Digital brokers could fix poor government service delivery

Some progress has made to improve online services but more work needs to be done, says Paul Fletcher

Paul Fletcher: More work needs to be done to improve citizen access to government services online

Paul Fletcher: More work needs to be done to improve citizen access to government services online

Employing digital service brokers to deliver online government services for citizens has been flagged as a way to repair the public sector’s bad reputation for service delivery.

A report compiled by NICTA, and released on Wednesday by Paul Fletcher, parliamentary secretary to the minister for communications, said there is an increasing role for these brokers to deliver traditional government services to citizens.

“Globally, governments have developed a bad reputation when it comes to service delivery for citizens – paper-based forms being mailed out and mailed back in again; lengthy waiting period and byzantine processes which are out-of-step with a world accustomed to instant, always-on communications,” Fletcher said at the FutureGov Summit in Canberra.

The National Commission of Audit earlier this year discovered that in 2012, 50 per cent of the services provided by the Department of Human Services were not conducted online, Fletcher said.

“The ATO still sends out 10 million notices a year in hardcopy,” said Fletcher.
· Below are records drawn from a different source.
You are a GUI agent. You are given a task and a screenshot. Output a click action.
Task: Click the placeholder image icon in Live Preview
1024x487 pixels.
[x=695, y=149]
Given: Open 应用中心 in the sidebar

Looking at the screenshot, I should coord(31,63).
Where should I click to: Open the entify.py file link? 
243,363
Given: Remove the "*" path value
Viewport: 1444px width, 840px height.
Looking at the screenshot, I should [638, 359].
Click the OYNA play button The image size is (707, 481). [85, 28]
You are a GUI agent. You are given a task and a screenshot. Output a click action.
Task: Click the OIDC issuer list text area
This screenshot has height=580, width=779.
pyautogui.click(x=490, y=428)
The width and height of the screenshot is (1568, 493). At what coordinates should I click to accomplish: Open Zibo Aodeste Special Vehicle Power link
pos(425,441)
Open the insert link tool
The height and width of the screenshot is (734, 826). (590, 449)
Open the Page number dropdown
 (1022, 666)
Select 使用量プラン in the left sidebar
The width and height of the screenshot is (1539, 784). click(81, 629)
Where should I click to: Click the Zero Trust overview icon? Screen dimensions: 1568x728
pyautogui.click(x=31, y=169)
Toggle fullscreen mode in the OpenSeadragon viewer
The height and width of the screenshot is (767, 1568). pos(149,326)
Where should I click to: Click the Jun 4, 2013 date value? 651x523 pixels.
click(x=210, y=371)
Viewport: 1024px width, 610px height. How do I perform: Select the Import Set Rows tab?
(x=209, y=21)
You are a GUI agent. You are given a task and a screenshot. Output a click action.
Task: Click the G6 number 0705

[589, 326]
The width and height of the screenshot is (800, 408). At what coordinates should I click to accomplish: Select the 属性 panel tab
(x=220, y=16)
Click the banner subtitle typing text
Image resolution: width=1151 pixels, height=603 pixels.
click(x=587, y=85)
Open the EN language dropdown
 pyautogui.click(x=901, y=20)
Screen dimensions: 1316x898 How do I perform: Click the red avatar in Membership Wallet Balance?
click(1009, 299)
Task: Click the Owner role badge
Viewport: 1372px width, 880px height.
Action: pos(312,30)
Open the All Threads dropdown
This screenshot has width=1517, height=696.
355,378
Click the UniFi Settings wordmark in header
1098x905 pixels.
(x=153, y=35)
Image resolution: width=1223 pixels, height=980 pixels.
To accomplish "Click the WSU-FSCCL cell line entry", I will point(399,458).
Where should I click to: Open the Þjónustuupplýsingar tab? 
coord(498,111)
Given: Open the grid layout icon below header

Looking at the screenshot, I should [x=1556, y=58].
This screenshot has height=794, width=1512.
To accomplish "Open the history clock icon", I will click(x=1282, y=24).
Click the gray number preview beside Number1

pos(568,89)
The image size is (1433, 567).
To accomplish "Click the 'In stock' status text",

Fletcher said the Abbott government had committed to improving the delivery of government services online with its ‘Convenient Services Anytime Anywhere’ policy launched during the last election.

The NICTA report cited brokers such as the UK’s Digital Government Service, and Australian examples like Service NSW and Canberra Connect, and HubCare.

In eight years, HubCare – an independent broker operating in the childcare and community sector – has expanded to cover 1,200 early childhood services for 1.4 million customers.

Users who opt-in to the HubCare app can update their details and share documents and information across many public sector agencies without having to go through the same process each time to access a different service.

Fletcher said citizens want the same, efficient service experience they get from private sector organisations such as online retailers, airlines, and banks.

Fletcher cited recent blog by Liam Maxwell, head of the UK Digital Government Service, who said the government services are no longer run as huge monolithic silos.

Rather, the UK government has created reusable, interconnected, easily replaceable components that can be used and shared by everyone.

This initiative is a telling contrast to the typical government response to IT project design where everything is done in-house and a department decides what the end user wants, Fletcher said.

“The typical mindset is that government should own the data and control the data within departmental silos. But this approach is increasingly incompatible with end user needs in the digital age,” he said.

However, Fletcher said there has been good progress in some areas. For instance, myGov provides a central account linked to Medicare, Centrelink, The Australian Taxation Office, Child Support, The Department of Health, The Department of Veterans Affairs, and The National Disability Insurance Agency services, he said.

“The [myGov] site has around 5 million registered users and is accessed by over 150,000 users each week,” he said.

Other areas where progress has been solid include online tax returns, electronic visa processing and cargo manifests.

“But there is much yet to be done and Australians are clamouring for more,” said Fletcher.